> **QUOTED PASSAGE**
------------------------------------------------
Paxman, Jason

Drunken Membranes: Short-Chain Alcohols Alter Fusion of Liposomes to Planar Lipid Bilayers

Faculty Mentor: Dixon Woodbury, Physiology and Developmental Biology

Introduction

The focus of my project was on understanding the effect of alcohol on the complex process of neural transmission, or how the body sends and receives signals through neurons. This essential communication occurs at junctions where neurons meet known as synapses. Essential to the process of sending any signal is the releasing of neurotransmitters into the synapse where they bind to receptors on the adjacent neuron. This releasing of neurotransmitter occurs through a process known as exocytosis. Exocytosis can only occur when neurotransmitter-containing vesicles fuse to the cell membrane. Alterations to the process of exocytosis can result in drastic consequences, such as the deadly paralysis seen in botulism. Initial experimentation with ethanol in our model system yielded dramatic consequences in inhibiting the fusion of vesicles and lead us to do more careful experimentation. The goal of this project was to carefully characterize this effect and submit it for publication in a scientific journal.
------------------------------------------------
> **TASK DIRECTIONS**
Answer these about the text on alcohol and membrane fusion:
1. Who is named as the faculty mentor, and in what field?
2. What is the process that releases neurotransmitter called?
3. What disease's paralysis is given as a result of altered exocytosis?

> **SUPPLIED INFORMATION**
------------------------------------------------
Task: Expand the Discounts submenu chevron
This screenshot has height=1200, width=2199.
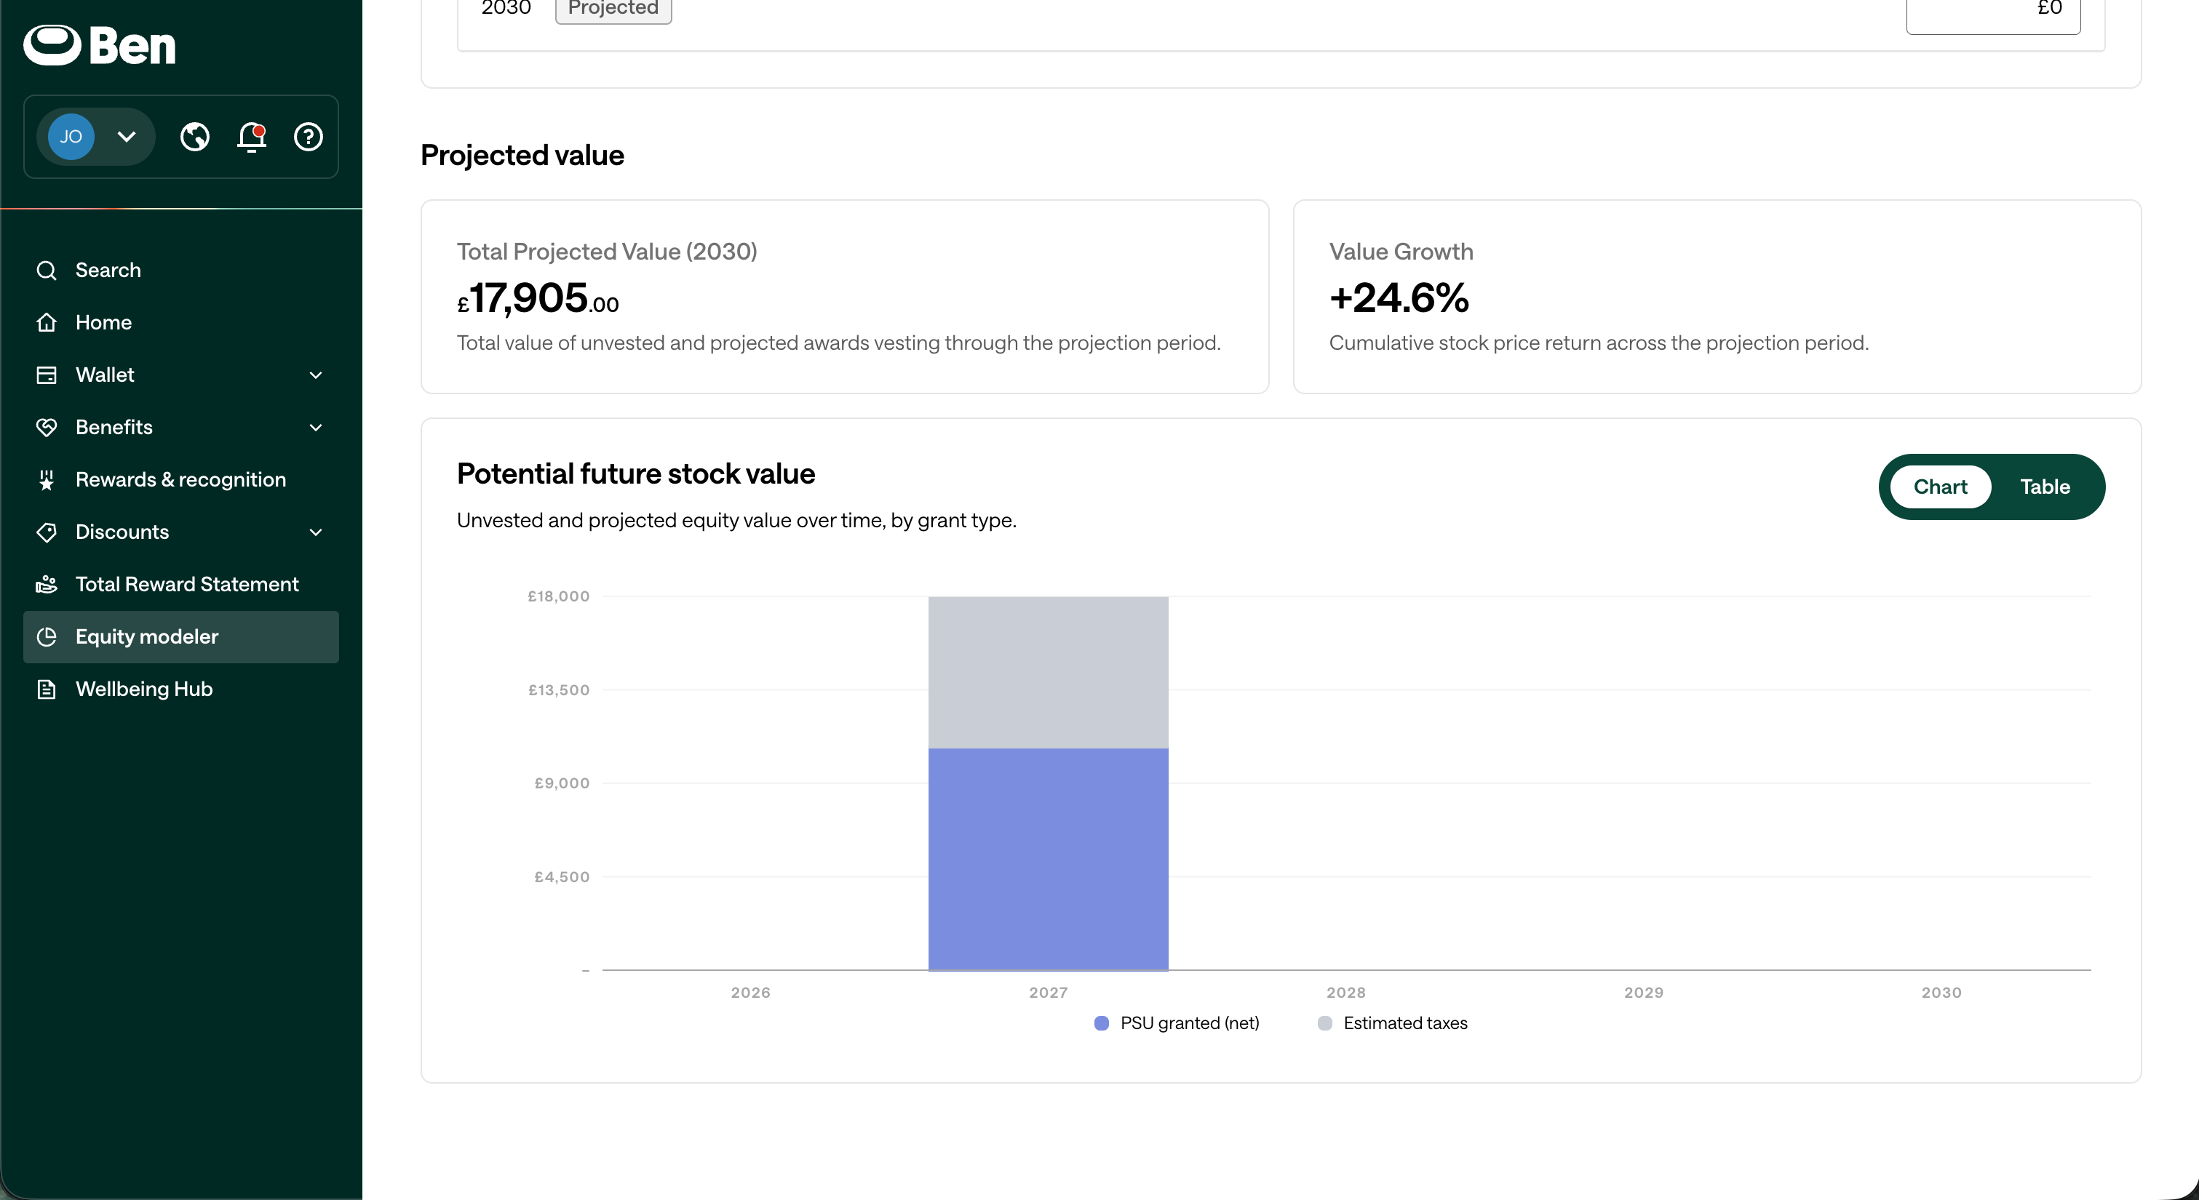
------------------------------------------------
> **RESULT BELOW**
1. Dixon Woodbury, Physiology and Developmental Biology
2. Exocytosis
3. Botulism